I would like to use Regex to get the "track number" which are the numerical ones.

Here's the script:

$ cat soundtrack.sh
#!/bin/bash
IFS=$'\n'
for CD in `cat soundtrack.txt`
do
    if [[ "$CD" =~ "([[:alpha:][:blank:]]*)- ([[:digit:]]*) - (.*)$" ]]
    then
        echo "Found ${BASH_REMATCH[2]}"
    fi
done 

However, the bash debug shows the string was unable to match the regex:

$ bash -x soundtrack.sh
+ IFS='
'
++ cat soundtrack.txt
+ for CD in '`cat soundtrack.txt`'
+ [[ Ludwig Van Beethoven - 01 - Allero.oog =~ \(\[\[:alpha:]\[:blank:]]\*\)- \(\[\[:digit:]]\*\) - \(\.\*\)\$ ]]
+ for CD in '`cat soundtrack.txt`'
+ [[ Ludwig Van Beethoven - 02 - Adag.mp3 =~ \(\[\[:alpha:]\[:blank:]]\*\)- \(\[\[:digit:]]\*\) - \(\.\*\)\$ ]]
+ for CD in '`cat soundtrack.txt`'
+ [[ Ludwig Van Beethoven - 03 - Beach.oog =~ \(\[\[:alpha:]\[:blank:]]\*\)- \(\[\[:digit:]]\*\) - \(\.\*\)\$ ]]
+ for CD in '`cat soundtrack.txt`'
+ [[ Ludwig Van Beethoven - 04 - Caven Adven.wmv =~ \(\[\[:alpha:]\[:blank:]]\*\)- \(\[\[:digit:]]\*\) - \(\.\*\)\$ ]]

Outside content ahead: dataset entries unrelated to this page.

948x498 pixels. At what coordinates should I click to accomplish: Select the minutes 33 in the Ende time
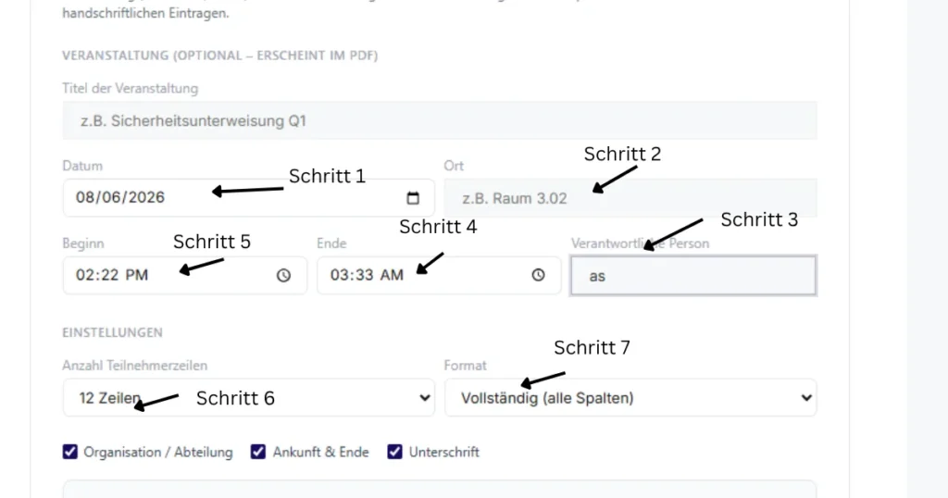tap(365, 275)
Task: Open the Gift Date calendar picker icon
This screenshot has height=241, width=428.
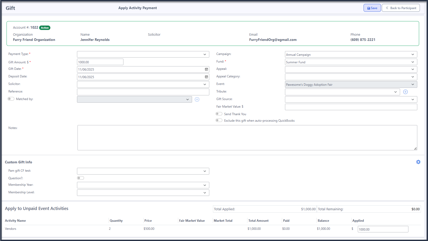Action: click(206, 70)
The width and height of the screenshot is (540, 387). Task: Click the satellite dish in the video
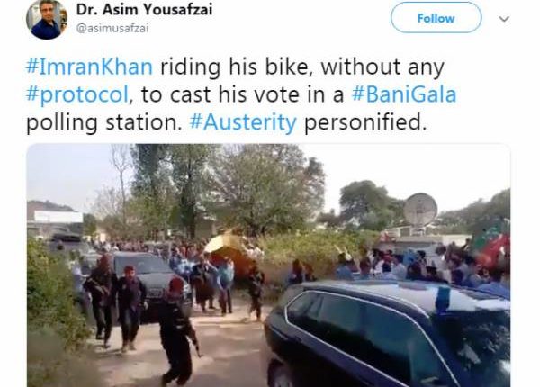click(x=420, y=210)
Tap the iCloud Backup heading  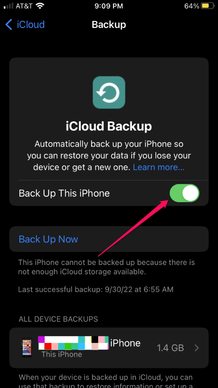click(x=109, y=126)
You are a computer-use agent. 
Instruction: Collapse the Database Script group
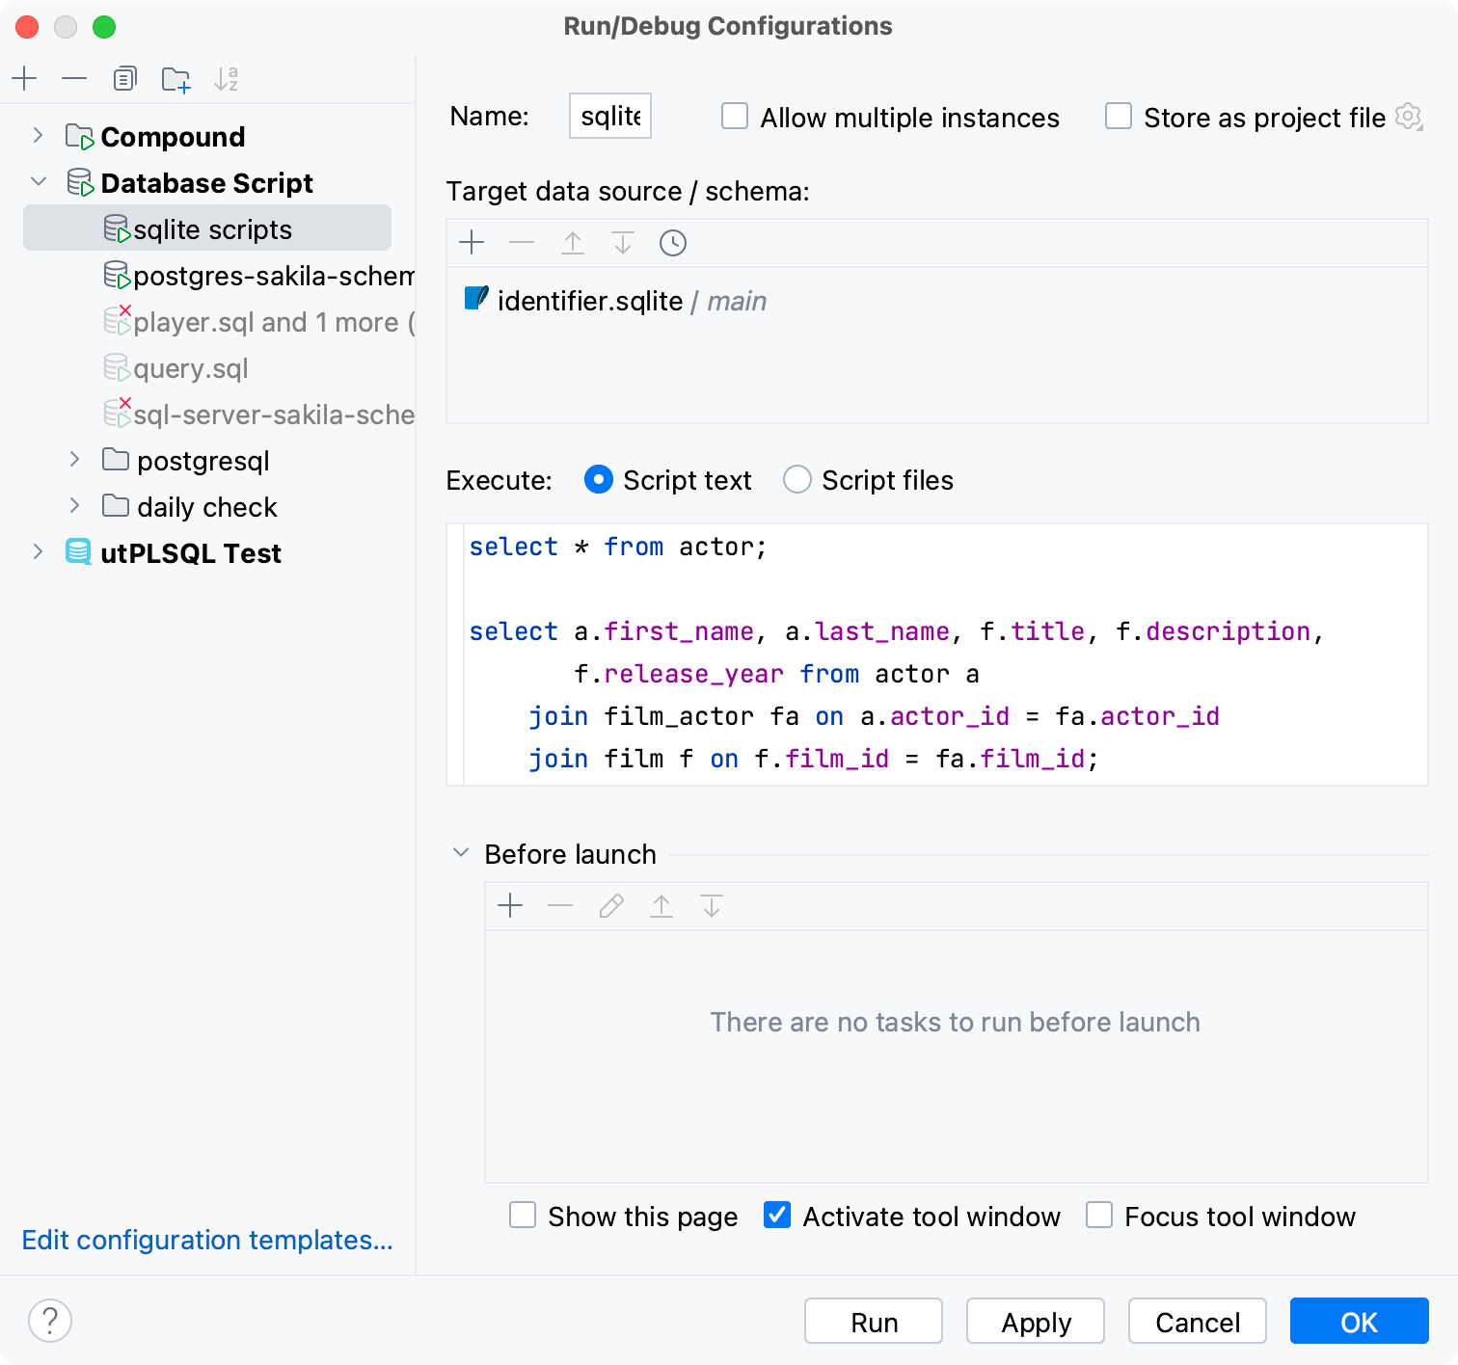coord(39,182)
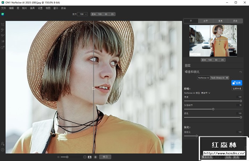Toggle the NoNoise AI mode button
The height and width of the screenshot is (161, 249).
[204, 78]
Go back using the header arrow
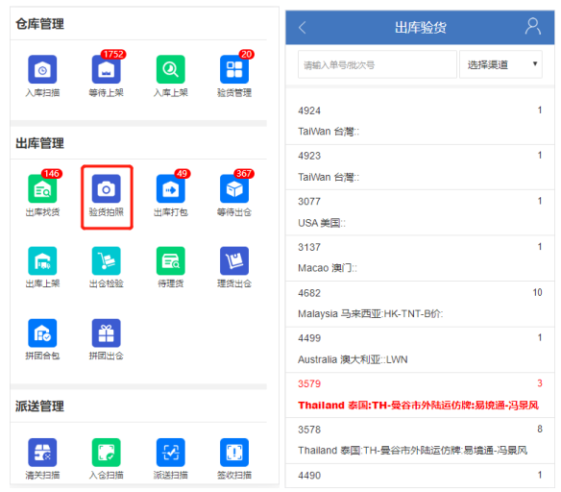561x492 pixels. 303,27
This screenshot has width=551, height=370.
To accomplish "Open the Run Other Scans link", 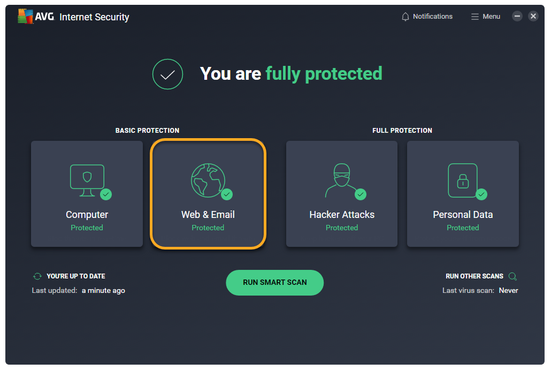I will click(x=474, y=276).
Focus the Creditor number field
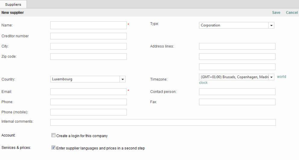 (x=88, y=36)
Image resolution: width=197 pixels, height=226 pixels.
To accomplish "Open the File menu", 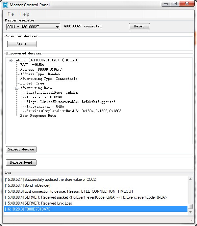I will 11,14.
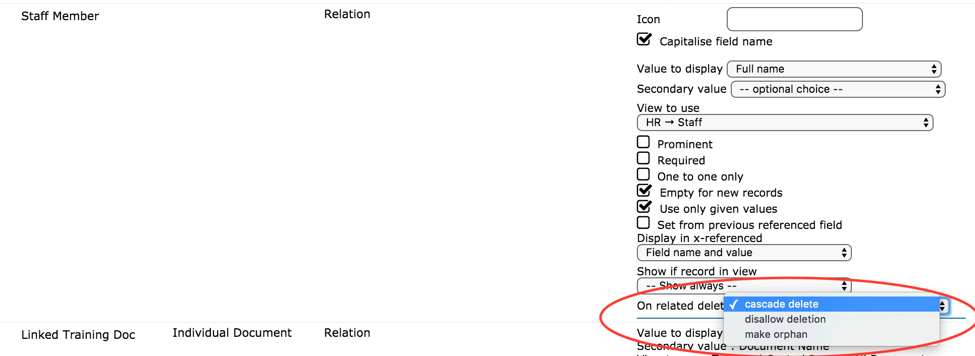Open the Secondary value dropdown
This screenshot has width=975, height=356.
(837, 89)
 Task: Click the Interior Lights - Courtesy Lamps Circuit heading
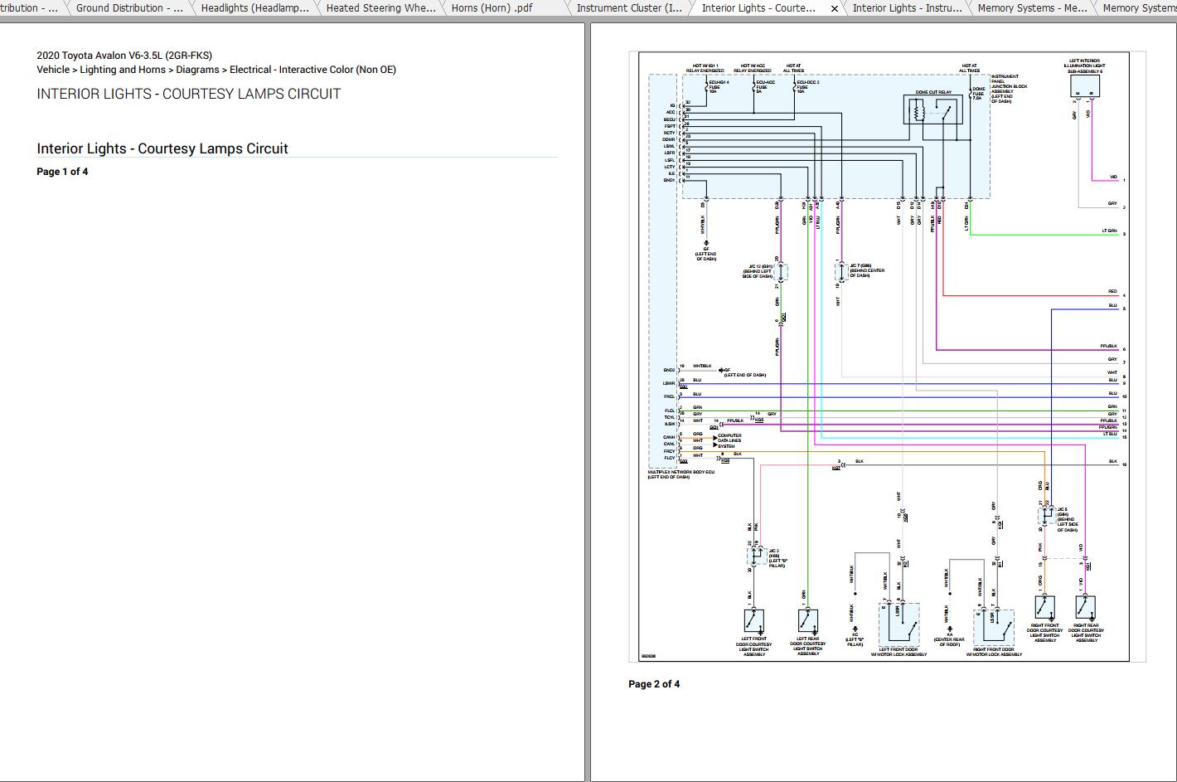[x=162, y=149]
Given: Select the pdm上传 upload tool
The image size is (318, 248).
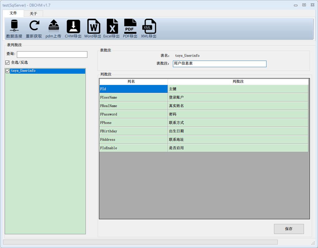Looking at the screenshot, I should click(x=53, y=28).
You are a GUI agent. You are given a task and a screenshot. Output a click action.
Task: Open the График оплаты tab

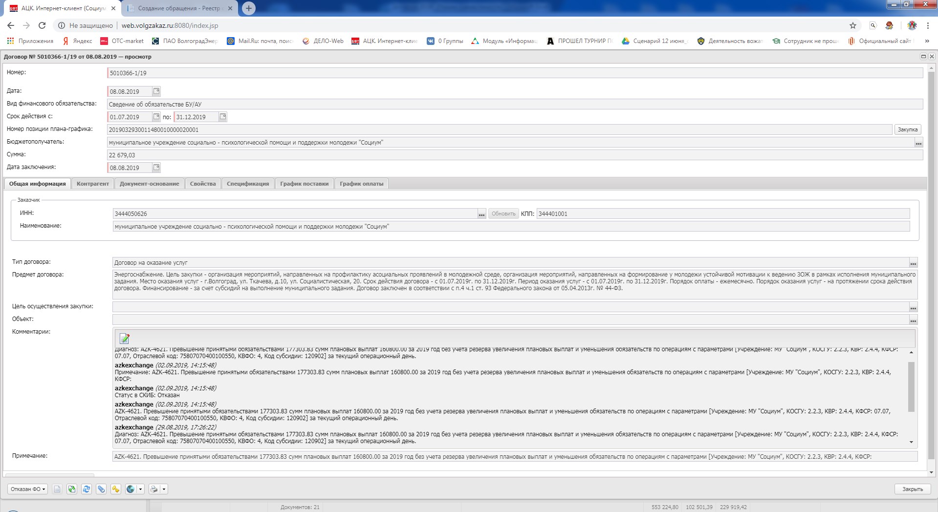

But, if I test directly in the shell with the same expression, it works:

$ if [[ "Ludwig Van Beethoven - 01 - Allero.oog" =~ ([[:alpha:][:blank:]]*)-\ ([[:digit:]]*)\ -\ (.*)$ ]]; then echo yes; else echo no; fi
yes

What's wrong with my script? Do I have to add extra quotas or backslashes? Just doesn't make sense to me.

P.S.

$ bash --version
GNU bash, version 4.3.48(1)-release (x86_64-pc-linux-gnu)
NeilWang
  • 347
  • 5
  • 13

2 Answers2

1

The catch is that these things are not the same:

[[ "$CD" =~ "([[:alpha:][:blank:]]*)- ([[:digit:]]*) - (.*)$" ]]
[[ "$CD" =~ ([[:alpha:][:blank:]]*)-\ ([[:digit:]]*)\ -\ (.*)$ ]]

The first version is how you wrote in the script, and the second is how you ran it in the shell.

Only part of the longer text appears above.